[发明专利]Sanger法测序中确定单核苷酸多态性的方法

说明书

本发明提供一种Sanger法测序中确定单核苷酸多态性的方法，所述方法包括将来源于同一个待测序列的所述高质量的碱基序列文件通过构建kmer哈希表，以kmer序列为哈希表的键，以kmer序列在整条序列中出现的次数为该键所对应的值，使用kmer值进行所述高质量碱基序列拼接组装。本发明的Sanger法测序中确定单核苷酸多态性的方法可以实现全分析流程自动化，只需设置好相关参数，中间无需人工参与，直接输出结果文件。

技术领域

本发明涉及生物技术领域，具体涉及Sanger法测序中确定单核苷酸多态性的方法。

背景技术

Sanger测序是DNA测序技术的“金标准”，曾在人类基因组计划中发挥了关键推动作用，并且在现在仍被用来获得高度准确且可信赖的测序数据。

在Sanger测序期间，DNA聚合酶通过向生长链(延伸产物)中加入核苷酸来复制单链DNA模板。链延长发生在引物的3′端，通过与模板的碱基对互补来选择加入到扩增产物中的脱氧核苷酸。

Sanger测序利用一种DNA聚合酶来延伸结合在待定序列模板上的引物。直到掺入一种链终止核苷酸为止。每一次序列测定由一套四个单独的反应构成，每个反应含有所有四种脱氧核苷酸三磷酸(dNTP)，并混入限量的一种不同的双脱氧核苷三磷酸(ddNTP)。由于ddNTP缺乏延伸所需要的3-OH基团，使延长的寡聚核苷酸选择性地在G、A、T或C处终止。终止点由反应中相应的双脱氧而定。每一种dNTPs和ddNTPs的相对浓度可以调整，使反应得到一组长几百至几千碱基的链终止产物。

目前，Sanger测序数据的碱基质量需要根据abi文件中每个碱基对应的峰图值进行人工辨别以及手工去除低质量的碱基，具有一定的人为操作误差，同时现有的方法进行此步骤处理时，只能一条序列进行处理，结束以后输出结果再进行下一条序列的操作，严重影响了分析进度。而进行序列之间的拼接时，同样存在上述问题，一次只能进行一个样本的序列拼接，分析结果完成后才能进行下一个样本的分析。
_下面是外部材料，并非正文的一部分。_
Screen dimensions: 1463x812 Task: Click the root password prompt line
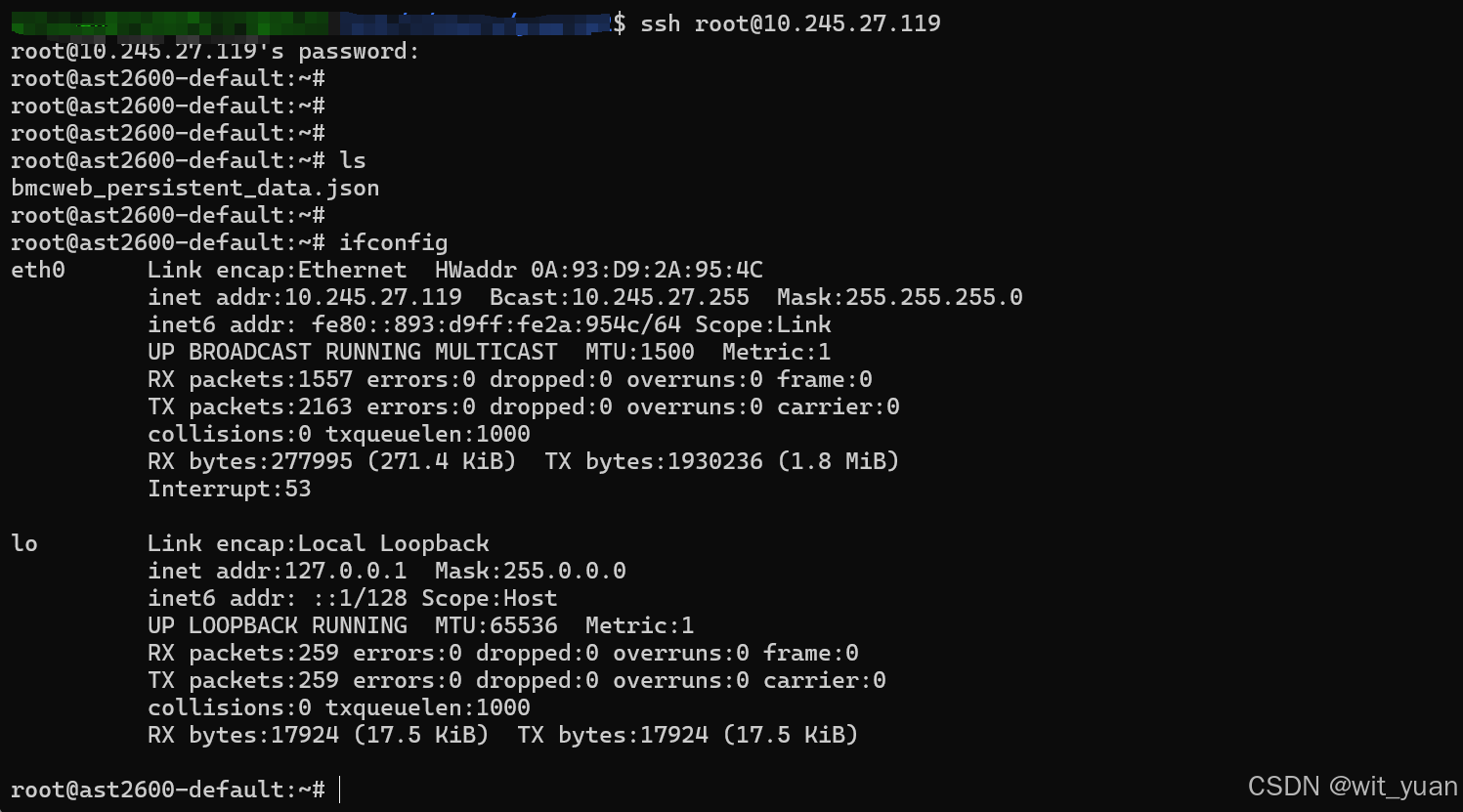215,51
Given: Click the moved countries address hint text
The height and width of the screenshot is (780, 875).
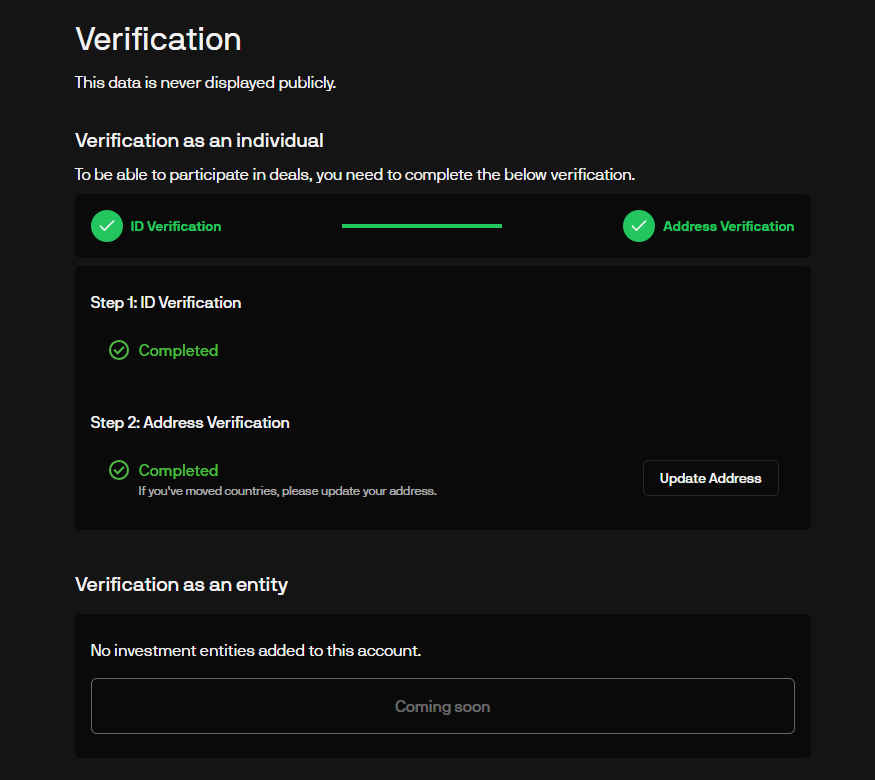Looking at the screenshot, I should click(x=287, y=491).
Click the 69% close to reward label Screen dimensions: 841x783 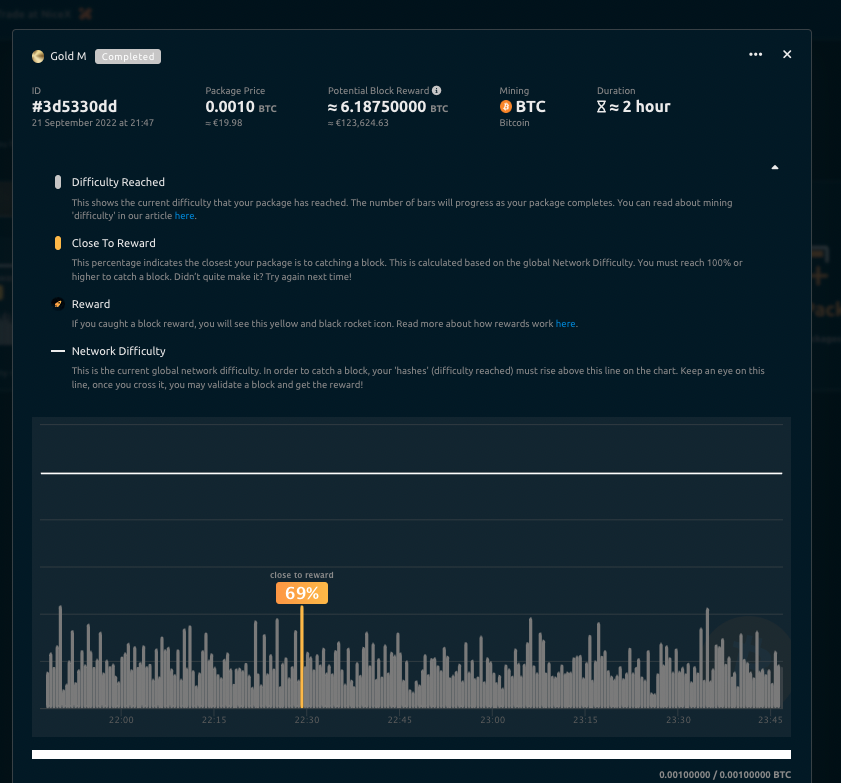point(302,594)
而针对一代Sanger测序数据进行SNP检测时，需要根据abi文件中同一位置的多个峰图值进行辨别，只有当次峰值与主峰值达到一定比值范围，才能判定此碱基位置存在SNP变异，由于目前方法中峰值无法进行数字量化，只能人工根据峰图高度进行估算，存在严重的人为操作误差，如果序列较长时，进行人工SNP判别需要花费大量时间，无法提高工作效率。而且基于一代Sanger测序数据的分析方法，无法在已有方法基础上进行改进以实现质控、拼接以及SNP检测的全自动化分析。

发明内容

在一种实施方式中，本发明提供一种Sanger法测序中确定单核苷酸多态性的方法，所述方法包括以下步骤：步骤1：根据每个待测序列的长度，设计N对引物进行PCR扩增，N为不小于2的整数，N对引物能够完全覆盖待测序列；步骤2：对每个待测序列的扩增产物进行Sanger法测序，每个待测序列生成2N个Sanger测序abi文件，每个待测序列的abi文件进行命名，以便于根据该命名来识别来源于同一个待测序列；步骤3：将所述Sanger测序abi文件转化成文本格式文件，并对碱基信号值做归一化处理；步骤4：通过滑窗方法删除低于预设碱基质量值的序列，同步删除低于预设碱基质量值的序列区域所对应的碱基质量值，获得高质量碱基序列及相应的碱基质量值；步骤5：将来源于同一个待测序列的所述高质量的碱基序列文件通过构建kmer哈希表，以kmer序列为哈希表的键，以kmer序列在整条序列中出现的次数为该键所对应的值，使用kmer值进行所述高质量碱基序列拼接组装；和步骤6：基于步骤4得到的高质量碱基序列及相应的碱基质量值，获得每个碱基位点的次最大碱基信号值和最大碱基信号值的比值，当该值大于预设值时，评估每条拼接组装后的序列的多态性位点，然后储存并输出每条待测序列的多态性位点信息。

在一种实施方式中，所述滑窗方法中使用的滑窗范围为5-20bp，优选地为5-10bp。

在一种实施方式中，所述预设碱基质量值为30-60，优选地为质量值范围为50-60。